Понемногу смеркалось. Никого вокруг не было. Дом ещё стоял, хотя другая его половина, не наша, была уже в руинах. Как замагнетизированный, я двинулся к нему. И вошёл. Хотя над мраморной лестницей уже не было крыши, сама она была цела. Поднявшись, я скоро очутился в нашем коридоре, где когда-то стояла вешалка с пальто и шубами, отгораживающая мою раскладушку. Комнаты – те и не те. Пустые конторские помещения, да и только, хотя в «нашей» комнате по-прежнему одно окно, а в дедушкиной – два. Кухня стала такой же обычной комнатой.
Канцелярская дверь ведёт из бывшей кухни… куда? Раньше там слева жили соседи, а справа лестница вела на чердак. Открываю дверь. Слева такие же опустошённые конторские комнаты. Справа лестничка наверх, но не прежняя, конечно, а простенькая, пожарная, упирающаяся в крышку люка, белёную, как весь потолок. Попробовал поднять люк, он не заперт, можно залезть на чердак.
И вот я на чердаке. Часть крыши снята, и здесь светло. Те же балки, затянутые паутиной, тот же хлам… О, это, действительно, тот же хлам! Хлам моего детства.
Старые мамины туфли и другая знакомая обувь: дырявые валенки, стоптанные тапки. Самодельная антенна ежиком от дедушкиного трофейного лампового радиоприёмника. Обломанная, без колёс, без копыт и хвоста лошадка из папье-маше, на которой катались мои братья. Пластмассовая уточка, плюшевая собачка, чёрная от пыли, как и всё остальное. Это же ещё мамина игрушка! Остатки «миледи» – изящной дамы на чайник, подаренной маме отцом (руки и лицо у неё были из воска, но она их давно утратила)…

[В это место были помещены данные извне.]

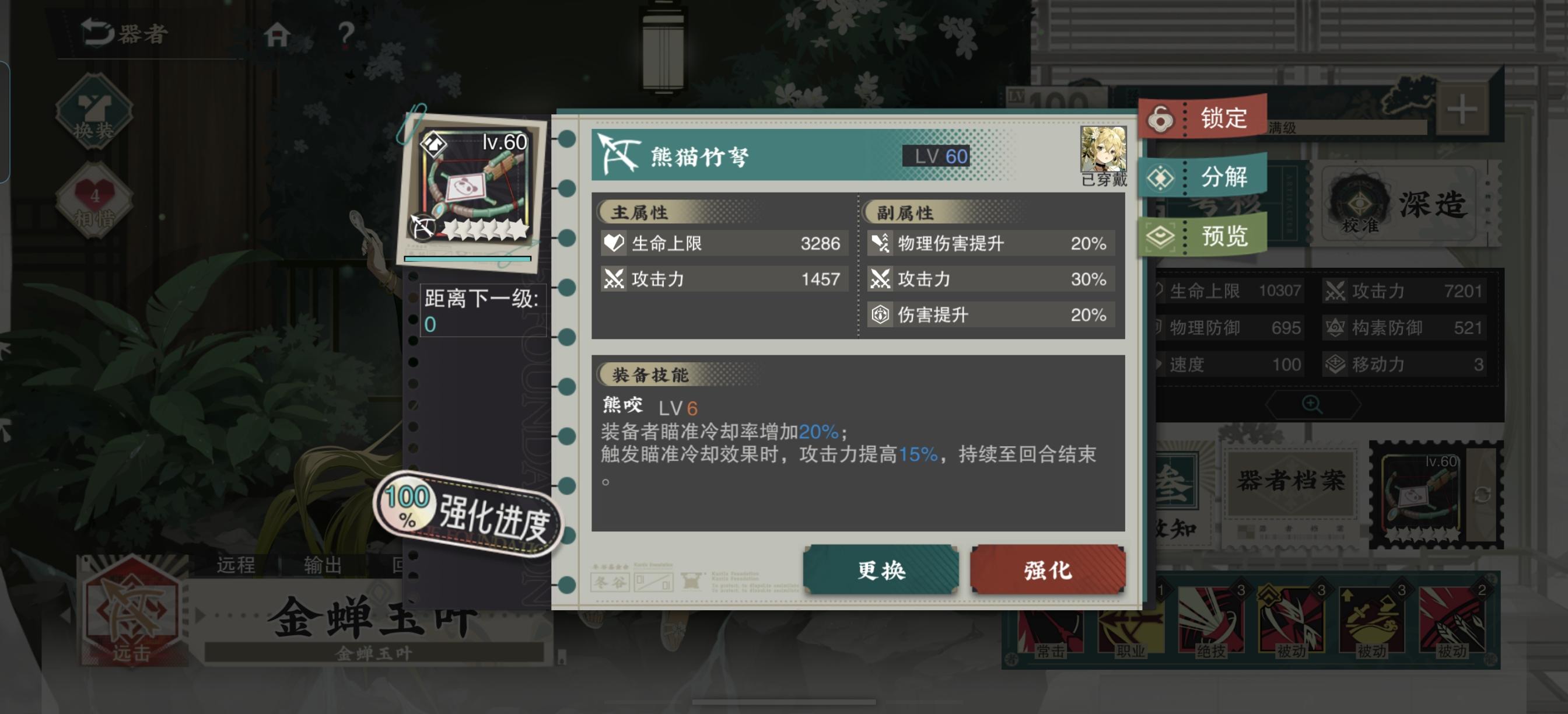Open the question mark help icon
Viewport: 1568px width, 714px height.
(x=346, y=34)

Что я мог? Взять с собой уточку и собачку, чтобы дома отмыть их от пыли десятилетий. Да ещё сочинить длинный верлибр на обратном пути.
Это была пронзительная встреча. Подходил к концу жизненный путь деда, подошла к завершению биография дома, всё естественно и печально. Но это соединение времён совершало во мне какую-то важную работу. Ничто не исчезает в никуда. Тем более никто. На меня повеяло ветерком Вечности.